El Arzobispo de Granada, Mons. Javier Martínez, y el Obispo de Guadix, Mons. Ginés García, en representación de los Obispos del Sur de España, presidieron la Eucaristía en memoria del sacerdote granadino, fallecido el pasado 22 de enero.

La iglesia de los Santos Mártires Justo y Pastor de Granada acogió el pasado día 3 la Eucaristía en memoria del sacerdote granadino D. José Giménez y Martínez de Carvajal.

Mons. Javier Martínez, Arzobispo de Granada, y Mons. Ginés García, Obispo de Guadix, presidieron un funeral marcado por la acción de gracias por su vida, dedicada durante muchos años al servicio de la Iglesia. En esta misa funeral también estuvieron presentes el Vicario General de la Diócesis de Granada, D. Manuel Reyes, y el Delegado  de Granada para el Patrimonio Cultural, D. Antonio Muñoz Osorio, así como algunos sacerdotes de la Diócesis, y numerosos familiares y amigos del sacerdote granadino.

D. Javier Martínez agradeció al Obispo de Guadix su presencia en representación de los Obispos del Sur, que en su última Asamblea, reunidos los Obispos de las Provincias Eclesiásticas de Granada y Sevilla, hicieron memoria de la gratitud hacia Martínez de Carvajal. Asimismo, recordó el gran trabajo que había dedicado a esta Asamblea, en tantas ocasiones y documentos en los que había sido “decisivo”.

En la homilía, el Arzobispo explicó que esta celebración, era, ante todo, “una ocasión para nosotros de reforzar nuestra fe y nuestra esperanza en Jesucristo”, y señaló que era una acción de gracias porque “sólo por el hecho de ser cristianos somos capaces de dar gracias (…) incluso en el momento de la muerte de un ser querido”. “La muerte no tiene en nuestra vida la última palabra”, añadió Mons. Martínez.

Asimismo, nuestro Arzobispo dio gracias por la vida de D. José Giménez, al mismo tiempo que reiteraba el agradecimiento de toda Iglesia por su trabajo: “La Iglesia entera puede dar gracias a Dios por la vida de este sacerdote, jurista eminente, que sacrificó tantas horas a asegurar, hasta donde fuera posible -en los años de la Transición, hasta que se llegaron a firmar en el 1979 los acuerdos Iglesia-Estado-, la libertad de la Iglesia. El bien más precioso para la Iglesia, que es el único que la Iglesia reclama y pide siempre; ningún otro privilegio nos interesa. De hecho, no queremos ningún privilegio, pero la libertad que corresponde a todo ser humano, por el hecho de serlo, la reclamamos también para los creyentes, también para la Iglesia de Dios, también para el pueblo cristiano”.
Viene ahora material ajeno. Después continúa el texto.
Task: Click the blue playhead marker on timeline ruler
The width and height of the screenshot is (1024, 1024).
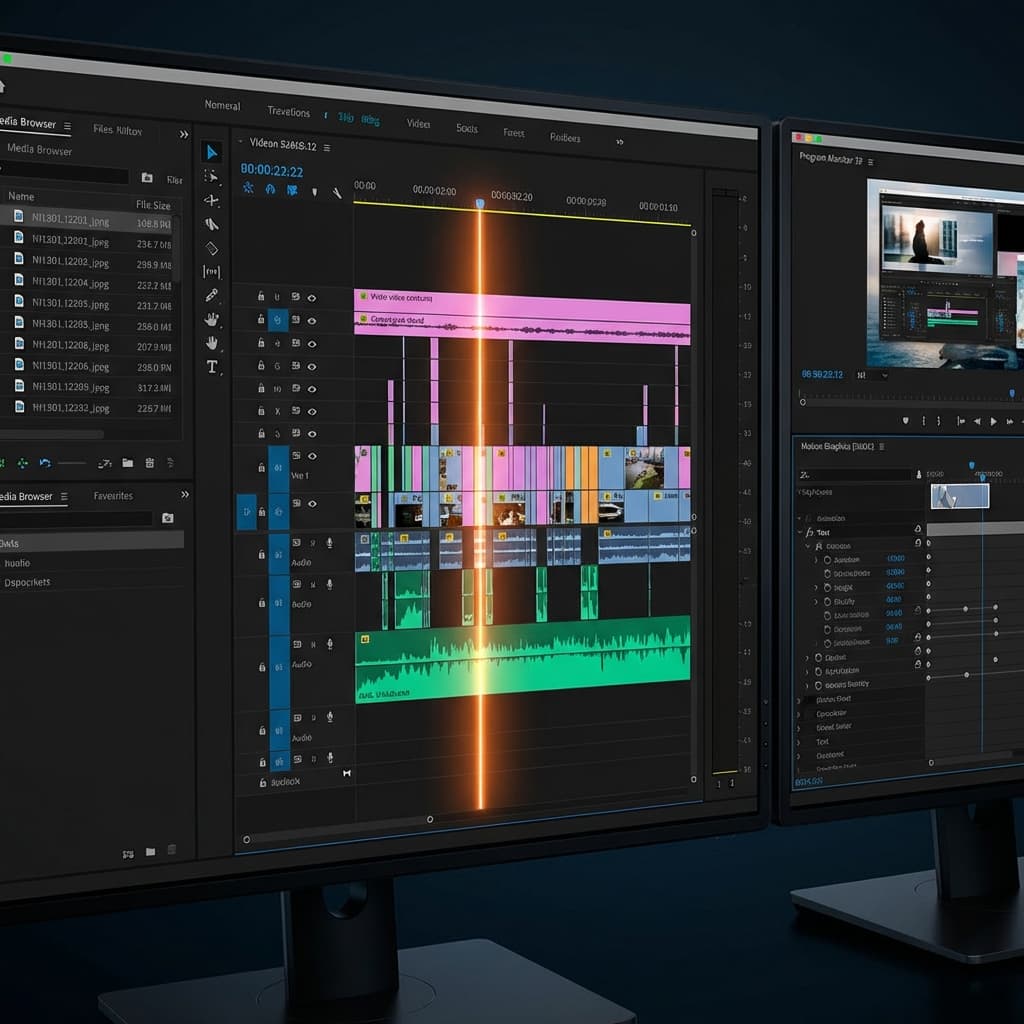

“Hoy pedimos por su alma, que el Señor le dé la recompensa que corresponde a los buenos pastores, a los buenos sacerdotes, que lo una al número de sus santos y perdone sus faltas”, concluyó Mons. Martínez, pidiendo al Señor también para los presentes la fe y la esperanza, siempre “arraigados en Cristo, firmes en la fe”, recordando el lema de la Jornada Mundial de la Juventud, celebrada el pasado mes de agosto en Madrid.